MATERIAL PROVIDED: Begin
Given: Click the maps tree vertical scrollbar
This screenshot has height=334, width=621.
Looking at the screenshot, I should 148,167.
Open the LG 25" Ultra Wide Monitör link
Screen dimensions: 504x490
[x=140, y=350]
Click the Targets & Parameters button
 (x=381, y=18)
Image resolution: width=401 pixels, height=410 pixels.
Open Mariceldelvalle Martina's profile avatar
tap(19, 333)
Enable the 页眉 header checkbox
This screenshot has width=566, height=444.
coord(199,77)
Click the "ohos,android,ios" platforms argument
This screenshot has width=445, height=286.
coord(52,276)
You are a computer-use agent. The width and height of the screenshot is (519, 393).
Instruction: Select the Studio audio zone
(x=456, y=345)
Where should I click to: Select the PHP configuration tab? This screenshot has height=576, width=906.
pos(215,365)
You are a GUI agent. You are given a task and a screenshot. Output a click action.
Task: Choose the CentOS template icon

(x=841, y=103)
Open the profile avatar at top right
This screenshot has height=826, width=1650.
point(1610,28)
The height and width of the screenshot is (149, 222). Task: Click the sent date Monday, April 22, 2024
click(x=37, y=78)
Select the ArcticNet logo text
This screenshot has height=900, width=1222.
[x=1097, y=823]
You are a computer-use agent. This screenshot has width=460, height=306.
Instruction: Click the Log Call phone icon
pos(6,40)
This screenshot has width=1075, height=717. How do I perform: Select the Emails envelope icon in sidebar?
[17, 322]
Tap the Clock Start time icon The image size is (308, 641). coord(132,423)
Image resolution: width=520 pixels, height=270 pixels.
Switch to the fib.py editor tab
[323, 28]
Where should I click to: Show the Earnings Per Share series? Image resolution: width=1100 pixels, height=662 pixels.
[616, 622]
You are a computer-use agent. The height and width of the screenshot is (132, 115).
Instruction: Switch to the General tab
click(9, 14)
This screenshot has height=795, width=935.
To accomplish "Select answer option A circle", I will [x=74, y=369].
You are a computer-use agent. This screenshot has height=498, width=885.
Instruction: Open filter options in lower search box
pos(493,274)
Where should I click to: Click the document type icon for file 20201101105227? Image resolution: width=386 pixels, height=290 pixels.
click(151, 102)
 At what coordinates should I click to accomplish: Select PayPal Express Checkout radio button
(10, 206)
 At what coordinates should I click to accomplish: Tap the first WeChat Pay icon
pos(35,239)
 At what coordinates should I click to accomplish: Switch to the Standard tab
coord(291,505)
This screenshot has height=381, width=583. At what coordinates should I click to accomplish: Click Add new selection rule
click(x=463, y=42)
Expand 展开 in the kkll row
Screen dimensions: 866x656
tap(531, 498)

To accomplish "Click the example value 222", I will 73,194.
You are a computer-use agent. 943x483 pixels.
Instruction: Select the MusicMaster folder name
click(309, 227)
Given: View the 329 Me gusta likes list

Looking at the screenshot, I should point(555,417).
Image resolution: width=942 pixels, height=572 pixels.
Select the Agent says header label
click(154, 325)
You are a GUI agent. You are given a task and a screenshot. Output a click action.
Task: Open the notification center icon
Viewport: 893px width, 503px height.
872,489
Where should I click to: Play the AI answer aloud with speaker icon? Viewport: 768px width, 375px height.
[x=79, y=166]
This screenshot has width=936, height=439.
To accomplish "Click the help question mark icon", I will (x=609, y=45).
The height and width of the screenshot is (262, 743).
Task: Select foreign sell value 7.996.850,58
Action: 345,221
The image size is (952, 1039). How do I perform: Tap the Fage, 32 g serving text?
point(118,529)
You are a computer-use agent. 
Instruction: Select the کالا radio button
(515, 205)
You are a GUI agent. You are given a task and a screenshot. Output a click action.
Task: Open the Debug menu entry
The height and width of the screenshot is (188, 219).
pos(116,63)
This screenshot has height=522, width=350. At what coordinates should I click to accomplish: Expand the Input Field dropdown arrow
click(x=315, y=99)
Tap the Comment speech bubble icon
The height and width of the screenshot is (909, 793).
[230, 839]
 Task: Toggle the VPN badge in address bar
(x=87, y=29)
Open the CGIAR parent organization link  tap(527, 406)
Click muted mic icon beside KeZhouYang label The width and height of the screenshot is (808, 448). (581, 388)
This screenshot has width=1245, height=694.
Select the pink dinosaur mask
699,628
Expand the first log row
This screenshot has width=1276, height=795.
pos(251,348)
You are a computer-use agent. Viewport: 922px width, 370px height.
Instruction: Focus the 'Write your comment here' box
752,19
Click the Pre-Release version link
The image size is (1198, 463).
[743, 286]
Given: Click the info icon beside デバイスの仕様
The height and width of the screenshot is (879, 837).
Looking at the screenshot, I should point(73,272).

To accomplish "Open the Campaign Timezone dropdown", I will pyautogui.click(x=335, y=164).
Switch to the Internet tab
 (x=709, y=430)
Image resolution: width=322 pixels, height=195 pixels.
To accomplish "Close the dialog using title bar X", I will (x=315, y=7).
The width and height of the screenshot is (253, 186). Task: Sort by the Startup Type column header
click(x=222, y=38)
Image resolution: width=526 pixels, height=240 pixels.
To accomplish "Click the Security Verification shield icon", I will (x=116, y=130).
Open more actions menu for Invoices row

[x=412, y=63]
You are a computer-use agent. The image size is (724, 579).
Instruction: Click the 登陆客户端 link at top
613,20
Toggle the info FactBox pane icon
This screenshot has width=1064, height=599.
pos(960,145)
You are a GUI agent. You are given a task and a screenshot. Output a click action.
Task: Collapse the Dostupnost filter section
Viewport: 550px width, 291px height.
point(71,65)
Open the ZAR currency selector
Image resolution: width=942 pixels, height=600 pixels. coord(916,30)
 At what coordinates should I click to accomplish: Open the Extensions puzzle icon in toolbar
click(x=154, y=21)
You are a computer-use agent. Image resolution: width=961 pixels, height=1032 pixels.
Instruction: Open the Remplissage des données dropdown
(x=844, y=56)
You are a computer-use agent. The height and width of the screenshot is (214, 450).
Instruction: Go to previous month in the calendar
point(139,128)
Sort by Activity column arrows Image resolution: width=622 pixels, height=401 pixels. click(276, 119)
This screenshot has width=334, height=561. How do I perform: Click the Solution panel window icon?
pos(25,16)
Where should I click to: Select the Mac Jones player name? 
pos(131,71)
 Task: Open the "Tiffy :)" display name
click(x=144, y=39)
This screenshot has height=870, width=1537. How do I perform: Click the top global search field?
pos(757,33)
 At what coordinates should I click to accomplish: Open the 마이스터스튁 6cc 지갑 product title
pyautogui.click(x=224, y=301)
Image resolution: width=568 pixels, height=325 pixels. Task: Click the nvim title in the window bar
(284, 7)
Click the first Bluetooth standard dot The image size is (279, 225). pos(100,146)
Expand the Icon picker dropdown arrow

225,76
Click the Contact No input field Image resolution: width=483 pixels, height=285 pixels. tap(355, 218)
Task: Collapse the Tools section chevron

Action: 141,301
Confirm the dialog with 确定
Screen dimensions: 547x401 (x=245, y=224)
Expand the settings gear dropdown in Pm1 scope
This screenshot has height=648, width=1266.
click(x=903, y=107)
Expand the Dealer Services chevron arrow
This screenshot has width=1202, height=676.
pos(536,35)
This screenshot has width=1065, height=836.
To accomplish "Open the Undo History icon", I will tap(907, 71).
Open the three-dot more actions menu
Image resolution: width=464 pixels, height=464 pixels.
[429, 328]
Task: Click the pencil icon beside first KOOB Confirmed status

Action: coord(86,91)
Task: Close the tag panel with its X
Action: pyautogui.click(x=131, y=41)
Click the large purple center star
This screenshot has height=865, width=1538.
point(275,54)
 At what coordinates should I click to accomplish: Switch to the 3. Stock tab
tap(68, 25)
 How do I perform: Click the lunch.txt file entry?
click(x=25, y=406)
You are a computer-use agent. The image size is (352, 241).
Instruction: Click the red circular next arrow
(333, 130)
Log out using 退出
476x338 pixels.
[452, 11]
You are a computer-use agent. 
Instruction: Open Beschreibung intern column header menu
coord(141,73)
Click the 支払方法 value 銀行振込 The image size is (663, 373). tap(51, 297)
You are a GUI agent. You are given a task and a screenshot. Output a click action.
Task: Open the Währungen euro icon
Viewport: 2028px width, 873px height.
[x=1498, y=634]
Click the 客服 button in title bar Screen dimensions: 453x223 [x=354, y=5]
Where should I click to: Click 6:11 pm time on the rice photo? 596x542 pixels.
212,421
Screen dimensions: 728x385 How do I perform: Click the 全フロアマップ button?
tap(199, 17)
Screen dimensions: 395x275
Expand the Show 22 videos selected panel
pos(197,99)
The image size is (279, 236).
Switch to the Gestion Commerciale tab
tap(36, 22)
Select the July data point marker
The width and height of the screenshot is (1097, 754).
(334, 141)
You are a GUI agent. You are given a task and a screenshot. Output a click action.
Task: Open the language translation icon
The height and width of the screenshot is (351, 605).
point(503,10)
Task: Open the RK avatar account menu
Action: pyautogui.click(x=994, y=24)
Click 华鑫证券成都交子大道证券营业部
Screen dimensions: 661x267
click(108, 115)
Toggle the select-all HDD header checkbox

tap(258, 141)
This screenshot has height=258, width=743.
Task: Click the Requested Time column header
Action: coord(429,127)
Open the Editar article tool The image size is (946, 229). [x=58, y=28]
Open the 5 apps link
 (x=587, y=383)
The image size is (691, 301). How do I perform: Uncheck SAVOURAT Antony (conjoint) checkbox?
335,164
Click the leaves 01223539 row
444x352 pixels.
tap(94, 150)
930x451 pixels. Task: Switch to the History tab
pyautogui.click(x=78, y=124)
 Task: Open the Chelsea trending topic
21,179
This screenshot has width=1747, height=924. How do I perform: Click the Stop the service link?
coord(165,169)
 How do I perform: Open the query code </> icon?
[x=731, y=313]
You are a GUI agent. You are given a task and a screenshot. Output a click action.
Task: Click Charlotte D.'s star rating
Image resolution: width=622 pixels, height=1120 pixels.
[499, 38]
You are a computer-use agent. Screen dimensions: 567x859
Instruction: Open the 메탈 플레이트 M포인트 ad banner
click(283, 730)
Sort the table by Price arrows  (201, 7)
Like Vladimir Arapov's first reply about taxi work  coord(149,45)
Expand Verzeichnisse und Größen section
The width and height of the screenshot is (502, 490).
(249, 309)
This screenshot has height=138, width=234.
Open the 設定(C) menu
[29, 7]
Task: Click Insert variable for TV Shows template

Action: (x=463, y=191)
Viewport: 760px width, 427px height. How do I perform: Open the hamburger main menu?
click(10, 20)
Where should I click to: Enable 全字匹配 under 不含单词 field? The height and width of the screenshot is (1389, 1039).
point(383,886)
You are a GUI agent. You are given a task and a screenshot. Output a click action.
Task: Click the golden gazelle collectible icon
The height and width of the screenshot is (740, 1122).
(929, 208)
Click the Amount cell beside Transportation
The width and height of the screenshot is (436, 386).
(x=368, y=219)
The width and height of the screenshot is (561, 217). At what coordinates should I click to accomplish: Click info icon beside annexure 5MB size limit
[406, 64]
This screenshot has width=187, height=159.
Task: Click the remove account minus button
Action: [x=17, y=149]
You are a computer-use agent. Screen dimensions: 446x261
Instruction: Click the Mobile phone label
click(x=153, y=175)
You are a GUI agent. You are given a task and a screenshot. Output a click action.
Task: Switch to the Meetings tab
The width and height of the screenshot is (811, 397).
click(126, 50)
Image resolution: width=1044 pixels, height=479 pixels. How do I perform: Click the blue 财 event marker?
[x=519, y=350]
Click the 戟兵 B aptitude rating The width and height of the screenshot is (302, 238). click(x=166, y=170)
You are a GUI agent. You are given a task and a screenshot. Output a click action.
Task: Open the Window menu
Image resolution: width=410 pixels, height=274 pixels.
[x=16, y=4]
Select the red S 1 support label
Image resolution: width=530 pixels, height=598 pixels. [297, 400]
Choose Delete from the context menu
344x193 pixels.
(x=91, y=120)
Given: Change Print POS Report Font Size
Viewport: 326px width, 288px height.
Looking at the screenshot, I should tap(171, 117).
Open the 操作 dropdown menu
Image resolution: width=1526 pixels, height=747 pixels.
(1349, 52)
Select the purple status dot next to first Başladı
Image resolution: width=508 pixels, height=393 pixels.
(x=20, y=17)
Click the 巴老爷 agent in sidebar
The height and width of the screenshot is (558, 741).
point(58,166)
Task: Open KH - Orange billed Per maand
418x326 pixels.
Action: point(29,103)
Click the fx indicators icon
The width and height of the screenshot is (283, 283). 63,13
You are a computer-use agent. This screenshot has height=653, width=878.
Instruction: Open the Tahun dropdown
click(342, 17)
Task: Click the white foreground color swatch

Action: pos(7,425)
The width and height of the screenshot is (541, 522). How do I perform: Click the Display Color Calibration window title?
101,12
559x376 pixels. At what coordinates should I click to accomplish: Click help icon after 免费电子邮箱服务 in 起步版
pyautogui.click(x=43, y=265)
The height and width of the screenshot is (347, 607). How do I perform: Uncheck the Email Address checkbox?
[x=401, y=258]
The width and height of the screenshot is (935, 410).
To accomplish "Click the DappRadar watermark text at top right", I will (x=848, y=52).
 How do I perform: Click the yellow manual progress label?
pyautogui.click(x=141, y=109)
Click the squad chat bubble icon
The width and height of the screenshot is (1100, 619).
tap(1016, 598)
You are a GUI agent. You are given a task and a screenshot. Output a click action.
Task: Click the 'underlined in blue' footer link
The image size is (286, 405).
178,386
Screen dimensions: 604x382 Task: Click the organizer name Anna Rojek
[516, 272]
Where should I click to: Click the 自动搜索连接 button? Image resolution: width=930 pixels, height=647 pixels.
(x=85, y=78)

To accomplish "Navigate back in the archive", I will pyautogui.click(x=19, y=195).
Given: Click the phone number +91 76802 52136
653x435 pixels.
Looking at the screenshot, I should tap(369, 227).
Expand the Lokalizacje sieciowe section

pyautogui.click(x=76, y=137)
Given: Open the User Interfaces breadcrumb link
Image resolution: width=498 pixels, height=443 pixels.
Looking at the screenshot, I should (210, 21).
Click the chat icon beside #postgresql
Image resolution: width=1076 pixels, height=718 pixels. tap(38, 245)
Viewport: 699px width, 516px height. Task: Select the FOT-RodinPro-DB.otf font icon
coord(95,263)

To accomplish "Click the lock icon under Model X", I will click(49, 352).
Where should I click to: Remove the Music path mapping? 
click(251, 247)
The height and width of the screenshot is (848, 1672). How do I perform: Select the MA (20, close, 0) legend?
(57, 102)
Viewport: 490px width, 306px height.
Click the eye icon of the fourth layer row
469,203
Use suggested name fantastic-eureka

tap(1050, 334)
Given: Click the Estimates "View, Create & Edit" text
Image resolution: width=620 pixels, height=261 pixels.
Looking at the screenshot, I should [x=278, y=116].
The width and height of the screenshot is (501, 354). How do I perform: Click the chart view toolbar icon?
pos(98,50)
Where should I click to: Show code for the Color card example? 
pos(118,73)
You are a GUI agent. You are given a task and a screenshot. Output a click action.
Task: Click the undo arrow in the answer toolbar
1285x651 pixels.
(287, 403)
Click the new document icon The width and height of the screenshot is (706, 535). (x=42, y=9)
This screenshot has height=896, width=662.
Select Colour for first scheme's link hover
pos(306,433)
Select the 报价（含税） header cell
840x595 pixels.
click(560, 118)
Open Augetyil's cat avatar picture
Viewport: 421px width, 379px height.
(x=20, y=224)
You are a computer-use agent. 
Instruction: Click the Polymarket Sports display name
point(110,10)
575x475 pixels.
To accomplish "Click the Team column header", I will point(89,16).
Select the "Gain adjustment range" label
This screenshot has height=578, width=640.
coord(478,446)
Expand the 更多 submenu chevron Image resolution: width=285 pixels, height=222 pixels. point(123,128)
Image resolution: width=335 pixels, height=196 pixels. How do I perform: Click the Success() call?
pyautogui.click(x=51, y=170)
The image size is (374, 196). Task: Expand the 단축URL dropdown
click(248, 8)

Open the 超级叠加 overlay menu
MATERIAL PROVIDED: End
The lines above, from the start of the records through the one containing "This screenshot has height=795, width=935.", are to be printed exactly, and nothing else is to be included.

RESPONSE TO THE EXERCISE:
Given: Click the maps tree vertical scrollbar
This screenshot has height=334, width=621.
Looking at the screenshot, I should 148,167.
Open the LG 25" Ultra Wide Monitör link
Screen dimensions: 504x490
[x=140, y=350]
Click the Targets & Parameters button
 (x=381, y=18)
Image resolution: width=401 pixels, height=410 pixels.
Open Mariceldelvalle Martina's profile avatar
tap(19, 333)
Enable the 页眉 header checkbox
This screenshot has width=566, height=444.
coord(199,77)
Click the "ohos,android,ios" platforms argument
This screenshot has width=445, height=286.
coord(52,276)
You are a computer-use agent. The width and height of the screenshot is (519, 393).
Instruction: Select the Studio audio zone
(x=456, y=345)
Where should I click to: Select the PHP configuration tab? This screenshot has height=576, width=906.
pos(215,365)
You are a GUI agent. You are given a task and a screenshot. Output a click action.
Task: Choose the CentOS template icon

(x=841, y=103)
Open the profile avatar at top right
This screenshot has height=826, width=1650.
point(1610,28)
The height and width of the screenshot is (149, 222). Task: Click the sent date Monday, April 22, 2024
click(x=37, y=78)
Select the ArcticNet logo text
This screenshot has height=900, width=1222.
[x=1097, y=823]
You are a computer-use agent. This screenshot has width=460, height=306.
Instruction: Click the Log Call phone icon
pos(6,40)
This screenshot has width=1075, height=717. How do I perform: Select the Emails envelope icon in sidebar?
[17, 322]
Tap the Clock Start time icon The image size is (308, 641). coord(132,423)
Image resolution: width=520 pixels, height=270 pixels.
Switch to the fib.py editor tab
[323, 28]
Where should I click to: Show the Earnings Per Share series? Image resolution: width=1100 pixels, height=662 pixels.
[616, 622]
You are a computer-use agent. The height and width of the screenshot is (132, 115).
Instruction: Switch to the General tab
click(9, 14)
This screenshot has height=795, width=935.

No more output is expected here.